The Two-Zone Weather in Manaslu Circuit
Zone one: the lower gorge. From Soti Khola at 760m to roughly Namrung at 2,630m, the trail runs through a deep river valley. The Budhi Gandaki gorge collects monsoon moisture from the Bay of Bengal every year between June and September. Humid, dense, heavily affected by seasonal rain. This is also where leeches live, where trails turn muddy, and where afternoon rain is a daily reality in the wet months.
Zone two: the upper Nubri Valley. From Samagaun at 3,530m to Larkya La at 5,106m, the trail enters a rain shadow created by the Tibetan plateau to the north. Monsoon moisture cannot push through from the south with the same force. This zone receives significantly less rain than the lower gorge in every monsoon month. Drier, colder, and more exposed to wind than to rain.

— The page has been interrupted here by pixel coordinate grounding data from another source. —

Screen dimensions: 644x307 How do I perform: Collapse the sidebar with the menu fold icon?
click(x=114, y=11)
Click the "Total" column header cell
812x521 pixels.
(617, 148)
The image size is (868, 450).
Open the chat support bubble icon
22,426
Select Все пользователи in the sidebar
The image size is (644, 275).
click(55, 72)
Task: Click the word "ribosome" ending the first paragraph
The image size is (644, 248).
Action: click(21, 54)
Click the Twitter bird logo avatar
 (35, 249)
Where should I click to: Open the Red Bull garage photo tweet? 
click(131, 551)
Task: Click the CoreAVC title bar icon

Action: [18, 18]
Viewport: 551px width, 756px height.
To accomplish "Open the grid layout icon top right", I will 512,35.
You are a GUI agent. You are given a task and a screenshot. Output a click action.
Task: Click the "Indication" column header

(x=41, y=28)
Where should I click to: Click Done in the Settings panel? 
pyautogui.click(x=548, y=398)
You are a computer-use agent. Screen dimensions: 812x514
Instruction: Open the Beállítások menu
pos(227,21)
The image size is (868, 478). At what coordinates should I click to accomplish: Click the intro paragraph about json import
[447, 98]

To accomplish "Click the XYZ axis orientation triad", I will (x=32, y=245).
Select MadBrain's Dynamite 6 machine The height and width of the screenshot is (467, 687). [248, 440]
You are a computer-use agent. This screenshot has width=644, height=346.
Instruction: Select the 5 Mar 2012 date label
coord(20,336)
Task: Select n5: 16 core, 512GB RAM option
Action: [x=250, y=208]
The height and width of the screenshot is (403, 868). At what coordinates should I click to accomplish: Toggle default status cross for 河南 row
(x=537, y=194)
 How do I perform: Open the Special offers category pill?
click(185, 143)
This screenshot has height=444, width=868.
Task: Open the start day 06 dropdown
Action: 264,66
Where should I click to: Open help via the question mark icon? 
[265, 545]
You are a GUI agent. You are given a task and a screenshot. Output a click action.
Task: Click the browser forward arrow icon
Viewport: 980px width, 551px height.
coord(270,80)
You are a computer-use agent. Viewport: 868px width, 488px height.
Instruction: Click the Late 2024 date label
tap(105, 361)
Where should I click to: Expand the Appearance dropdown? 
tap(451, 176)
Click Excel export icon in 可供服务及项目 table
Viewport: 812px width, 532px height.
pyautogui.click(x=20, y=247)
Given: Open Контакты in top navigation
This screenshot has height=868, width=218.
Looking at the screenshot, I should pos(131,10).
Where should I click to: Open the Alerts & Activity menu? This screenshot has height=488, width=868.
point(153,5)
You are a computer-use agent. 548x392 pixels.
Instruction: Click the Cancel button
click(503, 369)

In June, it can rain heavily in Jagat while Samagaun stays dry and windy on the same afternoon. That single example explains why weather advice for this circuit needs to specify which zone you are talking about. You will see this split come up again in every month section below.
Weather Mistakes That Cost Trekkers
These happen every season. You will avoid all of them by the end of this blog.
Booking late May assuming it is still spring. The pre-monsoon window closes faster than most trekkers expect. A late May departure that looked stable in March can face pass closure risk by the time you reach Samdo.
Assuming October guarantees clear mornings. October is the most reliable month. It is not a guaranteed-clear month. Afternoon clouds build above 4,000m even in peak season. Wind on Larkya La in October can surprise trekkers who expected a calm crossing.
Underestimating wind versus temperature. Cold is manageable with the right gear. Wind at 5,106m with a loaded pack and altitude fatigue is what actually breaks trekkers on the pass. Most people who struggle at Larkya La were underprepared for wind, not temperature.
Packing for Kathmandu instead of Dharamsala. The temperature difference between Kathmandu at 1,400m and Dharamsala at 4,460m on the same October evening is roughly 20 degrees. Trekkers who pack lightly for what felt warm in Thamel discover this gap at altitude. By then there is nothing to do about it.
Misunderstanding monsoon impact above Samagaun. The rain shadow is real. Trekkers who write off the entire circuit in July because of monsoon are making a zone-one assumption about a zone-two experience. The upper route in July is quieter, drier, and genuinely special if you can get through the lower gorge to reach it.
Weather by Altitude During Manaslu Circuit Trek
| Section | Altitude | Daytime (Peak Season) | Night (Peak Season) | Wind Risk | Snow Risk | Visibility |
|---|---|---|---|---|---|---|
| Soti Khola to Jagat | 760m to 1,340m | 22 to 28°C | 14 to 18°C | Minimal | None | Good to moderate |
| Namrung to Lho | 2,630m to 3,100m | 12 to 18°C | 4 to 8°C | Light | Rare | Good |
| Samagaun to Samdo | 3,530m to 3,875m | 6 to 14°C | 0 to -4°C | Moderate | Occasional late Oct+ | Excellent in dry season |
| Dharamsala | 4,460m | 2 to 8°C | -5 to -12°C | Strong evening | Possible Oct+ | Variable |
| Larkya La Pass | 5,106m | -2 to 6°C | -10 to -20°C | Strong after 9am | Oct to March possible | Best before 9am |
Above Samdo at 3,875m, the terrain opens and exposed. Weather changes faster here than anywhere else on the circuit. A clear morning at Samdo is a good sign. It is not a guarantee of what the pass will look like in two hours. Wind builds from the Tibetan plateau side quickly and without obvious warning from below. This is why the guide checks conditions at Dharamsala the evening before, not the morning of.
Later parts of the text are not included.